15.3 HW (5 points) Find sequences $a_n, b_n >0$ such that $a_n = \Theta(b_n)$ but $\lim_{n\to\infty} a_n/b_n$ does not exist. The example should be simple and easy to verify. No proof required.
15.4 HW (5 points) Assume $L=\lim_{n\to\infty} a_n/b_n$ exists. Prove: If $L \neq 0$ and $L\neq \pm\infty$ then $a_n = \Theta(b_n)$. State the hidden threshold and the hidden constants. Note that there are two hidden constants in the definition of the $\Theta$ relation: the relation means $(\exists C, c > 0)(\exists n_0)(\forall n >n_0)(c|b_n|\le |a_n|\le C|b_n|)\,$.
15.5 DEF (polynomial growth) The sequence $a_n$ is said to grow polynomially if $(\exists c, k, n_0)(\forall n > n_0)(|a_n|< cn^k)$. Note that this is an upper bound.
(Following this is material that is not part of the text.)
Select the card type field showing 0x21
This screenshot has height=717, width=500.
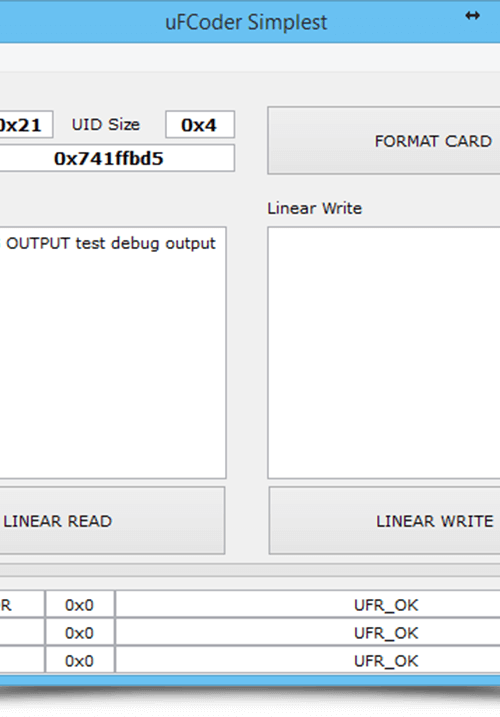[x=26, y=124]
15.6 DEF (exponential growth) The sequence $b_n$ is said to grow exponentially if $(\exists c > 0, C > 1, n_0)(\forall n > n_0)(|a_n|> cC^n)$. Note that this is a lower bound.
15.7 HW (6 points, due Tuesday) Let $a_n > 1$. Prove: $a_n$ grows polynomially if and only if $\ln a_n = O(\ln n)$.
15.8 HW (4 points, due Tuesday) Let $b_n > 1$. Prove: $b_n$ grows exponentially if and only if $\ln b_n = \Omega(n)$.
15.9 HW (3 points) Prove: $\ln n = \Theta(\log_2 n)$.
15.10 HW (3+3 points, due Tuesday) Let $a_n = n^{\log_2 n}$. Prove: (a) $a_n$ does not grow polynomially (it grows faster) (b) $a_n$ does not grow exponentially (it grows slower).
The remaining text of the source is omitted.